I wanted to file this post tonight before the final
recommendations of the Vice President because I think that there have been two
recent articles in the medical literature that are very relevant. At the
legislative level Jerome Kassirer, MD has a recent article in Archives of
Internal Medicine. Dr. Kassirer is a former editor of the New England Journal
of Medicine and I corresponded with him on this issue nearly 30 years ago. He clearly has not lost interest over the
years and brings several concepts into focus in his editorial. The first concerns
the fundamentals of screening and how any effort to identify potential shooters
would result in the false positives greatly outnumbering the true positives and
how that renders screening impractical. His
primary focus has to do with countering political initiatives. As an example the National Center for Injury
Prevention and Control at the CDC is currently prevented from studying gun
related injuries. He advocates for countering that. He advocates for a
comprehensive analysis of gun ownership. He also advocates for resistance to any laws
that restrict physicians being able to talk about firearms with their patients.

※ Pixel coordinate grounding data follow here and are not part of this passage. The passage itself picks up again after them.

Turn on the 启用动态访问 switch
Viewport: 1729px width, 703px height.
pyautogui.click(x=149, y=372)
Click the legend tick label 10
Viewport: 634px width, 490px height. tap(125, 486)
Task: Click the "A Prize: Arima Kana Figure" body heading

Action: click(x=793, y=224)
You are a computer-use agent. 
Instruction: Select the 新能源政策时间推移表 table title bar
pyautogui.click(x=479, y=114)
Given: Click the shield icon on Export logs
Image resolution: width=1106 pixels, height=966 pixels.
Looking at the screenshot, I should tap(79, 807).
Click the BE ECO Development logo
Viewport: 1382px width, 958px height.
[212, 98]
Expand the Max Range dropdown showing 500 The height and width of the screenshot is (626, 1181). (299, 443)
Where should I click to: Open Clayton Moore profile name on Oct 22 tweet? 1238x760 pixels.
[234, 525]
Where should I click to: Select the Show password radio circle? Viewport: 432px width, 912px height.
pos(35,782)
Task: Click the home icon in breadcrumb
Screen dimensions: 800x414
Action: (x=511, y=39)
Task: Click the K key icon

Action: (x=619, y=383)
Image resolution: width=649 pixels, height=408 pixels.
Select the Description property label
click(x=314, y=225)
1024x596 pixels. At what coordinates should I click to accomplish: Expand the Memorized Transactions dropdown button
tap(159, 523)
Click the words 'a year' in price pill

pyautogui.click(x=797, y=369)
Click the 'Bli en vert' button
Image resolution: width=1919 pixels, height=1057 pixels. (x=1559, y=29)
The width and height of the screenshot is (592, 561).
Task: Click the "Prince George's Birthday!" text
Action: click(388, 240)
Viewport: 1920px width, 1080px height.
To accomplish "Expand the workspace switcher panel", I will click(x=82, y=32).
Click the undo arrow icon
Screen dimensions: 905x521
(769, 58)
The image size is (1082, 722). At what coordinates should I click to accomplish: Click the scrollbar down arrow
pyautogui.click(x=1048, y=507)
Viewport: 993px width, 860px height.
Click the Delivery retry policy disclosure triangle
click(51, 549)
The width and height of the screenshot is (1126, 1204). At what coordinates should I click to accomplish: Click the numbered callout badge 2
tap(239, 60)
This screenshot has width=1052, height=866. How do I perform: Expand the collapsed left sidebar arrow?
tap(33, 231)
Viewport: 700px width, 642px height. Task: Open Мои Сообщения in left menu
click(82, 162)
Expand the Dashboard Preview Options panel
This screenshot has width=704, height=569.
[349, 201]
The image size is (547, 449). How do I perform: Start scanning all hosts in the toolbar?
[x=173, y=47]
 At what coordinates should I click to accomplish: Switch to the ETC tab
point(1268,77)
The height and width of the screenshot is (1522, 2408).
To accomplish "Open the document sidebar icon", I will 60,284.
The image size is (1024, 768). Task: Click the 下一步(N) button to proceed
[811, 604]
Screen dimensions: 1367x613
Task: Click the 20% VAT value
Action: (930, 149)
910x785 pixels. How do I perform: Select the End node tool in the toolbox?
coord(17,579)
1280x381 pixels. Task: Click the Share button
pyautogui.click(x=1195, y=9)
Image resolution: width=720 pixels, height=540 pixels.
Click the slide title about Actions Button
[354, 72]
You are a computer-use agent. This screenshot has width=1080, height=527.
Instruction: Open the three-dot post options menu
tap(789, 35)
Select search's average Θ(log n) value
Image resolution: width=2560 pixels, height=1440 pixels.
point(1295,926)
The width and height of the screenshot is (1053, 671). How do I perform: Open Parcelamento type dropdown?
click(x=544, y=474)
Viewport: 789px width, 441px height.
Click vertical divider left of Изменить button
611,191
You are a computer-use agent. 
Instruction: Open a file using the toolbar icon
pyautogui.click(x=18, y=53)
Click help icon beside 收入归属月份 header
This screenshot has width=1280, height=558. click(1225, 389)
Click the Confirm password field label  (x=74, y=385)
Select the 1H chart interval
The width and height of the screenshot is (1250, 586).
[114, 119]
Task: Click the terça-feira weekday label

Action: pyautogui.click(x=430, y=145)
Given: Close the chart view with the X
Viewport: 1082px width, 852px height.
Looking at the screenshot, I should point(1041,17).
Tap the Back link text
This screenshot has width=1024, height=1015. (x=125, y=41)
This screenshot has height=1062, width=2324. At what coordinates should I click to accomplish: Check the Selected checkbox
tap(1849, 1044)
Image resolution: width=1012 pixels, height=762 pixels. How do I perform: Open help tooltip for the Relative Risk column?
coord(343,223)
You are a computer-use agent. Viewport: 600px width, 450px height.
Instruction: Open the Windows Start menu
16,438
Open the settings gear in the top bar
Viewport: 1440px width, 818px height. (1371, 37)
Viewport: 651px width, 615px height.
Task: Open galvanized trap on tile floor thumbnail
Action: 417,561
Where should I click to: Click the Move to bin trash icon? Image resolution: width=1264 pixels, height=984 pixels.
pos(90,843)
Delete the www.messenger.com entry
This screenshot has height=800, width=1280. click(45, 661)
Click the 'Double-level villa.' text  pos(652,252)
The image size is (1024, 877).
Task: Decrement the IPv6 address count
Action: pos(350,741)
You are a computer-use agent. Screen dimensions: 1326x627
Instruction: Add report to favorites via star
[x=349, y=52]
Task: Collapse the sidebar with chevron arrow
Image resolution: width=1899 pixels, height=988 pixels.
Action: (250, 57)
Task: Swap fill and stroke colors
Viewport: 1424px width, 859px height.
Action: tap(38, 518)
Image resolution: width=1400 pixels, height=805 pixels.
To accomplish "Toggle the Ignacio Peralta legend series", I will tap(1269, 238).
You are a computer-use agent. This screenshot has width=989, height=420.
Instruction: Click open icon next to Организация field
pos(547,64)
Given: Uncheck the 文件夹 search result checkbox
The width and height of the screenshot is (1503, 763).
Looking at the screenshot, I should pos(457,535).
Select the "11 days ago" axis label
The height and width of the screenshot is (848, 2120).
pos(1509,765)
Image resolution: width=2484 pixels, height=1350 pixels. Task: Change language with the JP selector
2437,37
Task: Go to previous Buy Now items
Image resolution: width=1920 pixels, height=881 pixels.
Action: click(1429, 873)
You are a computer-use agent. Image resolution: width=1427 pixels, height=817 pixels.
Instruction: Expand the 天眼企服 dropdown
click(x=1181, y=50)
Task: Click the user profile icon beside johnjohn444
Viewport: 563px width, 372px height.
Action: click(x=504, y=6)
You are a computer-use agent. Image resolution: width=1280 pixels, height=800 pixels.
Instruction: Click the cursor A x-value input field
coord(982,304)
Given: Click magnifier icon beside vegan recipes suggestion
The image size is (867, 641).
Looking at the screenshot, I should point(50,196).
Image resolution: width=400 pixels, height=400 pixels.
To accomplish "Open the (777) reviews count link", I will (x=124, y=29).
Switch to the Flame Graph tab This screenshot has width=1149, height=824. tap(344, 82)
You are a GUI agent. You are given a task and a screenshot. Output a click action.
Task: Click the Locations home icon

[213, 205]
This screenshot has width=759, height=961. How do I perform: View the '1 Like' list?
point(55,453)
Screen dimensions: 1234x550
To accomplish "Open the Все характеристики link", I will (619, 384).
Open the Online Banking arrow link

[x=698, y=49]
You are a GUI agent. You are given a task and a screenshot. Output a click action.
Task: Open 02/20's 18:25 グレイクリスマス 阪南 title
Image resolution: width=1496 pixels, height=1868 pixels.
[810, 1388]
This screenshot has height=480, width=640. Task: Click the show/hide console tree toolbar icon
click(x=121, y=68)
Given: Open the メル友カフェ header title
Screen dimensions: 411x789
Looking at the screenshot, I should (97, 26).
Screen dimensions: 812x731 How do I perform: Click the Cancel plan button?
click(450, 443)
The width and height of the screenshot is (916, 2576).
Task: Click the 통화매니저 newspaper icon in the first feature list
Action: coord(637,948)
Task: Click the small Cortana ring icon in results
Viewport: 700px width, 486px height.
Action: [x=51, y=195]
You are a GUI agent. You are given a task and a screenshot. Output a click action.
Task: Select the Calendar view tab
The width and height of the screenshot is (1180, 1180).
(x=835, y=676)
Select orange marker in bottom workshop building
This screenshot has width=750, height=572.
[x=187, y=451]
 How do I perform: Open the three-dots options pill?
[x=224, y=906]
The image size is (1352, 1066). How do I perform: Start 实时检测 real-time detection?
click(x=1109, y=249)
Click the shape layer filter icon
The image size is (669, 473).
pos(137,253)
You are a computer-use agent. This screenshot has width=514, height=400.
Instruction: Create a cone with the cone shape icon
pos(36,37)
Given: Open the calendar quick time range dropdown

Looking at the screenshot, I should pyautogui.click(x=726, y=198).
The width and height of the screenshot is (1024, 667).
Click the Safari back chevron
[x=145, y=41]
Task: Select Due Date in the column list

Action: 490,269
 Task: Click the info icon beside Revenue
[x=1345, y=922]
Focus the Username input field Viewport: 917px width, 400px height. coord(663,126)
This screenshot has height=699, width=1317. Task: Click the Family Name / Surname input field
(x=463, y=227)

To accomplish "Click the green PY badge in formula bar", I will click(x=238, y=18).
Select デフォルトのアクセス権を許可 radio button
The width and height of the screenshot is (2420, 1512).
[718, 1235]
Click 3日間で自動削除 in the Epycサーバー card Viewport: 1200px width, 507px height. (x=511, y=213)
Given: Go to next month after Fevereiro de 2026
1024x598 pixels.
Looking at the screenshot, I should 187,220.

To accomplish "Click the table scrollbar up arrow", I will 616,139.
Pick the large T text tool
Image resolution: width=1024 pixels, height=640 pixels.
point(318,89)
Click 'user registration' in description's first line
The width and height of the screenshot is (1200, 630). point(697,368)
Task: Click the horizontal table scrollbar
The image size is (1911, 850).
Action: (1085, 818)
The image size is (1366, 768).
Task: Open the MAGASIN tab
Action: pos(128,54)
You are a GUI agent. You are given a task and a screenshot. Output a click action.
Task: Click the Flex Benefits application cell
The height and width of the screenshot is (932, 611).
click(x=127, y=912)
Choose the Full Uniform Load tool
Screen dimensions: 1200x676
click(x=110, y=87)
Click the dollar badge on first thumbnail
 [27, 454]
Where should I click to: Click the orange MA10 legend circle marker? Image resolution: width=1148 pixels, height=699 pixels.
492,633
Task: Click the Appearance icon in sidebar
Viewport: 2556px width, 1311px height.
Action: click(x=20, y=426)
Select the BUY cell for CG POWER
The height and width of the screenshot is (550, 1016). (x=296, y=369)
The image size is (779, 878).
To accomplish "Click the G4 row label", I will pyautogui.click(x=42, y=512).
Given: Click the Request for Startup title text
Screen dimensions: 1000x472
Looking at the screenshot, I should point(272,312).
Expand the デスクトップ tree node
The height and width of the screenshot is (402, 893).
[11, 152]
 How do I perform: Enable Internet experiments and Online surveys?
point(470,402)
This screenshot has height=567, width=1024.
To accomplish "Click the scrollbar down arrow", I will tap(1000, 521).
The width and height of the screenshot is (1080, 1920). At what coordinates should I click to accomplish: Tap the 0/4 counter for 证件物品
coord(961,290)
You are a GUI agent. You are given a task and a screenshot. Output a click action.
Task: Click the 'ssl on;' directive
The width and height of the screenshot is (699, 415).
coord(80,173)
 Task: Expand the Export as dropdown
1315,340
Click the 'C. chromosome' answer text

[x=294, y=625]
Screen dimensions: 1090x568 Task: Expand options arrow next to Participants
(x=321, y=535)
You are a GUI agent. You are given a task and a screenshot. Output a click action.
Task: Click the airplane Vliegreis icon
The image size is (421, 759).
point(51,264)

He wants to see universal background checks from gun purchases, gun safety
devices including coded weapons, and restrictions on large capacity magazines
and sales of large amounts of ammunition. His article refers to firearms as
"Weapons of Mass Destruction". Small arms and light weapons are in fact a major global problem. This Federation of
American Scientists primer
highlights the issue and the fact that there have been over 1 million deaths due to small arms in
the past decade. Some advocacy organizations estimate that as many as 250,000
people per year are killed by small arms fire worldwide.
The second very important article comes from the Journal of
the American Medical Association. The authors of this article emphasize the
public health approach to curbing gun violence. This is a very important
concept that people have a difficult time grasping. Whenever I bring up the
issue of psychiatrists being involved at the level of primary and secondary
prevention most people distill that down to whether or not psychiatrists can
predict violence. A public health
approach to violence prevention is much more comprehensive and
multidimensional. The authors give
several good examples in this paper including modifying sociocultural norms. They use the example of tobacco being media
symbol of “modernity, autonomy, power, and sexuality" and how that was
changed. They suggest an analogous
campaign to equate gun violence with weakness, irrationality, and cowardice.
The article has a table that has 18 evidence-based public health interventions
that have been successful in other areas that could be applied to gun violence. This is actually the preferred strategy that
I have been advocating for the past decade and the authors of this article
state it very eloquently.
At this point in time it will be interesting to see if the Vice
President's recommendations include any of the interventions suggested by these
two articles or the recommendations from the APA.
George Dawson, MD, DFAPA
1: Kassirer JP. Weapons of Mass Destruction. Arch Intern
Med. 2012 Dec 21:1-2. doi: 10.1001/jamainternmed.2013.4026.
[Epub ahead of print] PubMed PMID: 23262523.
2. APA Recommendations
to the Biden Task Force
3. Mozaffarian D,
Hemenway D, Ludwig DS. Curbing Gun Violence: Lessons From Public Health
Successes. JAMA. 2013 Jan 7:1-2. doi: 10.1001/jama.2013.38.
[Epub ahead of print] PubMed PMID: 23295618.